Initially, the Atlantic Sturgeon was cursed as a nuisance to fisherman’s nets.  European settlers in the area fished for shad, but did not bother with the large, bony, and menacingly prehistoric-looking sturgeon, and commercial fishing did not take off until the 1850s, when it was discovered that the fish’s roe could be sold quite profitably as caviar both domestically and internationally. The spawning season would begin in mid-April and continue through the end of the summer, forcing a number of adaptations to fishing equipment, culture, and technique. Fishing Atlantic Sturgeon was still lucrative through the 1920s, but as catch yields waned, so did the commercial fishing industry for sturgeon in the region.

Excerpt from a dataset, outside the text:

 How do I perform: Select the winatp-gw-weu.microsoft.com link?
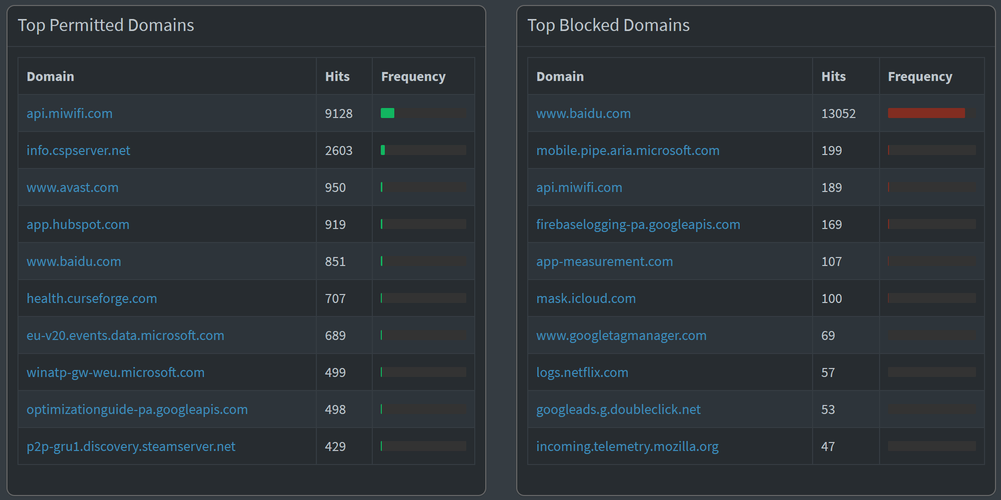pyautogui.click(x=115, y=373)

The fish is now considered “endangered” by the National Oceanic and Atmospheric Administration.
Gilling skiffs, usually manned by two fishermen, were used to deploy the nets as the tide began to wane. Sturgeon on their way north to spawn would swim in increasingly low water levels until they collided with and became ensnared in the gill net, which had been stretched or “drifted” at full length across the bottom of the channel. Wooden buoys, called floats or “dabs,” were strung along the top of the net and attached with rope to indicate the location of a catch. A contemporary writer eloquently described the process:
As soon as a sturgeon butts or strikes the net with his head, or he becomes gilled in the mesh, the entire line of wooden buoys begin to dance; those directly over the gilled sturgeon disappear under the water and thus indicate exactly where to ‘cut-up’ the net for the sturgeon. A noose is then passed over the tail of the sturgeon and he is hauled into a large flat-bottomed scow, after which he is well clubbed over the head to stop his flopping.

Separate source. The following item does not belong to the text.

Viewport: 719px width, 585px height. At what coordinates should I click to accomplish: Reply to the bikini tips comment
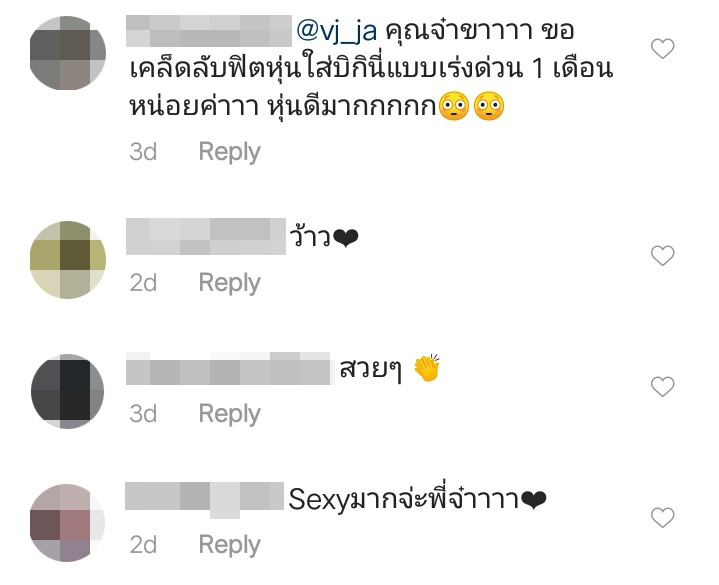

Following the catch, the sturgeon would be dried, cut up, and transported to market. The nets were spread out in the sun to dry and reveal spots in need of repair.
Up until the invention of monofilament fishing wire, the nets were made of “heavy cotton twine well tarred” and were knit and repaired by fisherman themselves. A wooden gauge helped to ensure that the mesh remained consistently sized during construction; this mesh measured about 16 inches square in the 1880s, but overfishing eliminated many of the largest specimens and so the mesh was reduced to 12 or 13 inches square in order to be able to net smaller sturgeon. The average depth of a gill net was 30 feet, and depending on the width of the channel, the width might extend up to 1500 feet, or 250 fathoms.

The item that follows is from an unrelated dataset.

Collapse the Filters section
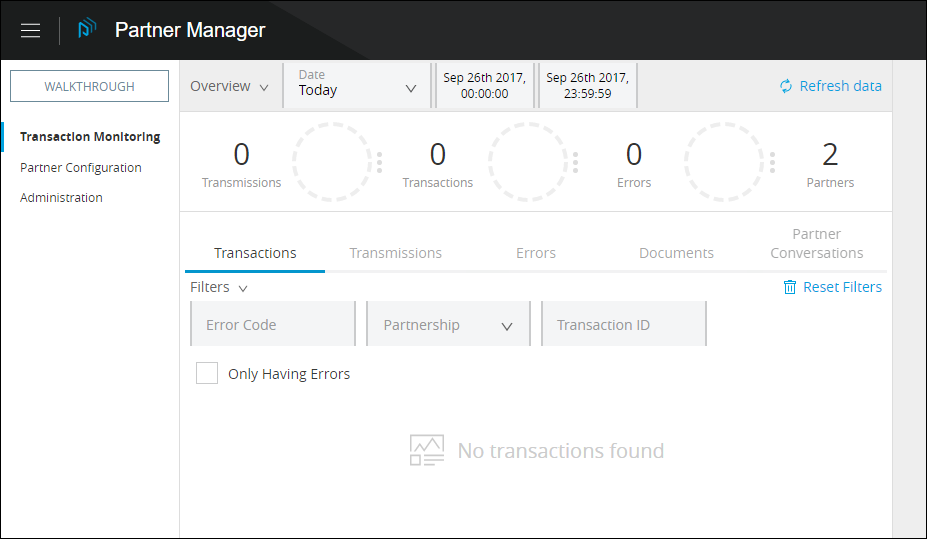927x539 pixels. click(219, 287)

Although ISM’s accession records indicate that the gill net and floats were created in Port Penn, Delaware sometime around 1910, it is probably not possible to find out who originally owned and used the items. Parsing through the 1910 U.S. Census I identified 31 residents of Port Penn that gave their profession as “Fisherman,” all white men with a basic education. The most dominant family names involved in the local industry were Eaton, Conard, Yearsly, Johnson, and Zackies. But several early 20th century photographs available through the Port Penn Interpretive Center show people of all races and genders engaging in fishing activities, which challenges the conclusion that the self-identified “Fishermen” were the only residents of Port Penn involved in the industry. Caroline Fisher notes this and repeats the speculation of Bob Beck (Port Penn resident, historian, waterman, and donor of the ISM’s gill net and floats) that the area’s people engaged in multiple seasonal occupations, often alternately farming, hunting, fishing, trapping, and working as a laborer or cannery worker at different points throughout the year. This would explain the very large percentage of residents who identified themselves only as “Laborer.” This makes it challenging, if not impossible, to narrow down who might have originally constructed and used the objects.
The survival of fragments of Port Penn’s historic maritime culture is largely due to the efforts of Bob Beck, who advocated not only for its material preservation, but for the close involvement of regional residents in folklife studies, oral histories, and the creation of the Port Penn Area Historical Society. Although he died in 1993, his influence permeates the village that he devoted so much time and energy to documenting. Port Penn has only four main streets and a handful of historic buildings, but they are all clearly interpreted by signs for visitors that form a short walking tour. As a Historic District, it is formally recognized for its past as a “river town,” which inspired a distinctive culture deeply tied to its physical environment.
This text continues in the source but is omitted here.